Entries for locating words and elements:
========

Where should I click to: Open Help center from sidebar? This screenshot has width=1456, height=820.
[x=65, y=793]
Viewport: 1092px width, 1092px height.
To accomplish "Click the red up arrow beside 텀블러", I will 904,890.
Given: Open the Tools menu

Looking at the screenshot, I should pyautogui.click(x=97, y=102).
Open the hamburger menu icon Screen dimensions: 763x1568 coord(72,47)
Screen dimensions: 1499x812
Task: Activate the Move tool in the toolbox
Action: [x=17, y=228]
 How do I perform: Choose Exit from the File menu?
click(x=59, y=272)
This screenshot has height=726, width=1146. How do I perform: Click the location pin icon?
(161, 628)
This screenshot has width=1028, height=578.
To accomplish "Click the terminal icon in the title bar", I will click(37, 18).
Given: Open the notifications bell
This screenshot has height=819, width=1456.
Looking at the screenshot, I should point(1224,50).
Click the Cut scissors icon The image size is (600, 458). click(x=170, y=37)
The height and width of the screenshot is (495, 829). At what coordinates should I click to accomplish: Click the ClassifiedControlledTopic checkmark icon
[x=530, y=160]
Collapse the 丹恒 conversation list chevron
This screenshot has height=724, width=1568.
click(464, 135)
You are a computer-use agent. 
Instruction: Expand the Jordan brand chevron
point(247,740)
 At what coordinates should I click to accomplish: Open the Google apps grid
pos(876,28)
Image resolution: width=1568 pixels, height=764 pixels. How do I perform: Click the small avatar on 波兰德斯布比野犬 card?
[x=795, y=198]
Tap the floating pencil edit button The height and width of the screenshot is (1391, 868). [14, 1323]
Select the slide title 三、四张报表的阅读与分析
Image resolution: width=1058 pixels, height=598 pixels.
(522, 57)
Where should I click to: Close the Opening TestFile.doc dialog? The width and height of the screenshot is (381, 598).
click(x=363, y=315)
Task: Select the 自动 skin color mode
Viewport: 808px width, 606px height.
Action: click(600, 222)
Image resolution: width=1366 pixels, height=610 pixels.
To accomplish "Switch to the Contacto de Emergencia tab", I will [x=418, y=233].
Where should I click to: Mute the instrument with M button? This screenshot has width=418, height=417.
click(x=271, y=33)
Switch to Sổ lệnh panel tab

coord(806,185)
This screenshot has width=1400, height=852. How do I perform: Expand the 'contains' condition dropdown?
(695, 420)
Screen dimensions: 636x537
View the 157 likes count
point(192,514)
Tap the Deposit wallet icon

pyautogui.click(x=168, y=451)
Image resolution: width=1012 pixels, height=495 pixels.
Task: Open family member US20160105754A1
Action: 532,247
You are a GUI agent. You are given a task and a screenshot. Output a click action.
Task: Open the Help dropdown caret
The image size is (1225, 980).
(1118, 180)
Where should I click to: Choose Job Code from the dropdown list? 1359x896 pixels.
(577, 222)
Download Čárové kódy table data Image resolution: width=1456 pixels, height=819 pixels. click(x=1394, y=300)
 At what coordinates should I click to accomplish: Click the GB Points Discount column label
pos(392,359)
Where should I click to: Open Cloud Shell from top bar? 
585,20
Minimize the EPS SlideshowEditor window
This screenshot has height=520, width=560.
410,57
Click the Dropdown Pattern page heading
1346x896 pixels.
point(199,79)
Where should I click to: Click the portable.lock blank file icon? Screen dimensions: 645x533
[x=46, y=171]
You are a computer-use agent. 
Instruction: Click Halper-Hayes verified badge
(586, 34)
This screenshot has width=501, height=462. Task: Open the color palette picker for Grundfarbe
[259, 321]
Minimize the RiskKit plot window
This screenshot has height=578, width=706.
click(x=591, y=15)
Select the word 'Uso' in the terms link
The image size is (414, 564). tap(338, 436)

========

[Stated task] Could you update the items above so that every "Where should I click to" becomes "Where do I click to", with nothing else changed?

[Output for this task]
Where do I click to: Open Help center from sidebar? This screenshot has width=1456, height=820.
[x=65, y=793]
Viewport: 1092px width, 1092px height.
To accomplish "Click the red up arrow beside 텀블러", I will 904,890.
Given: Open the Tools menu

Looking at the screenshot, I should pyautogui.click(x=97, y=102).
Open the hamburger menu icon Screen dimensions: 763x1568 coord(72,47)
Screen dimensions: 1499x812
Task: Activate the Move tool in the toolbox
Action: [x=17, y=228]
 How do I perform: Choose Exit from the File menu?
click(x=59, y=272)
This screenshot has height=726, width=1146. How do I perform: Click the location pin icon?
(161, 628)
This screenshot has width=1028, height=578.
To accomplish "Click the terminal icon in the title bar", I will click(37, 18).
Given: Open the notifications bell
This screenshot has height=819, width=1456.
Looking at the screenshot, I should point(1224,50).
Click the Cut scissors icon The image size is (600, 458). click(x=170, y=37)
The height and width of the screenshot is (495, 829). At what coordinates should I click to accomplish: Click the ClassifiedControlledTopic checkmark icon
[x=530, y=160]
Collapse the 丹恒 conversation list chevron
This screenshot has height=724, width=1568.
click(464, 135)
You are a computer-use agent. 
Instruction: Expand the Jordan brand chevron
point(247,740)
 At what coordinates should I click to accomplish: Open the Google apps grid
pos(876,28)
Image resolution: width=1568 pixels, height=764 pixels. How do I perform: Click the small avatar on 波兰德斯布比野犬 card?
[x=795, y=198]
Tap the floating pencil edit button The height and width of the screenshot is (1391, 868). [14, 1323]
Select the slide title 三、四张报表的阅读与分析
Image resolution: width=1058 pixels, height=598 pixels.
(522, 57)
Where do I click to: Close the Opening TestFile.doc dialog? The width and height of the screenshot is (381, 598).
click(x=363, y=315)
Task: Select the 自动 skin color mode
Viewport: 808px width, 606px height.
Action: click(600, 222)
Image resolution: width=1366 pixels, height=610 pixels.
To accomplish "Switch to the Contacto de Emergencia tab", I will [x=418, y=233].
Where do I click to: Mute the instrument with M button? This screenshot has width=418, height=417.
click(x=271, y=33)
Switch to Sổ lệnh panel tab

coord(806,185)
This screenshot has width=1400, height=852. How do I perform: Expand the 'contains' condition dropdown?
(695, 420)
Screen dimensions: 636x537
View the 157 likes count
point(192,514)
Tap the Deposit wallet icon

pyautogui.click(x=168, y=451)
Image resolution: width=1012 pixels, height=495 pixels.
Task: Open family member US20160105754A1
Action: 532,247
You are a GUI agent. You are given a task and a screenshot. Output a click action.
Task: Open the Help dropdown caret
The image size is (1225, 980).
(1118, 180)
Where do I click to: Choose Job Code from the dropdown list? 1359x896 pixels.
(577, 222)
Download Čárové kódy table data Image resolution: width=1456 pixels, height=819 pixels. click(x=1394, y=300)
 At what coordinates should I click to accomplish: Click the GB Points Discount column label
pos(392,359)
Where do I click to: Open Cloud Shell from top bar? 
585,20
Minimize the EPS SlideshowEditor window
This screenshot has height=520, width=560.
410,57
Click the Dropdown Pattern page heading
1346x896 pixels.
point(199,79)
Where do I click to: Click the portable.lock blank file icon? Screen dimensions: 645x533
[x=46, y=171]
You are a computer-use agent. 
Instruction: Click Halper-Hayes verified badge
(586, 34)
This screenshot has width=501, height=462. Task: Open the color palette picker for Grundfarbe
[259, 321]
Minimize the RiskKit plot window
This screenshot has height=578, width=706.
click(x=591, y=15)
Select the word 'Uso' in the terms link
The image size is (414, 564). tap(338, 436)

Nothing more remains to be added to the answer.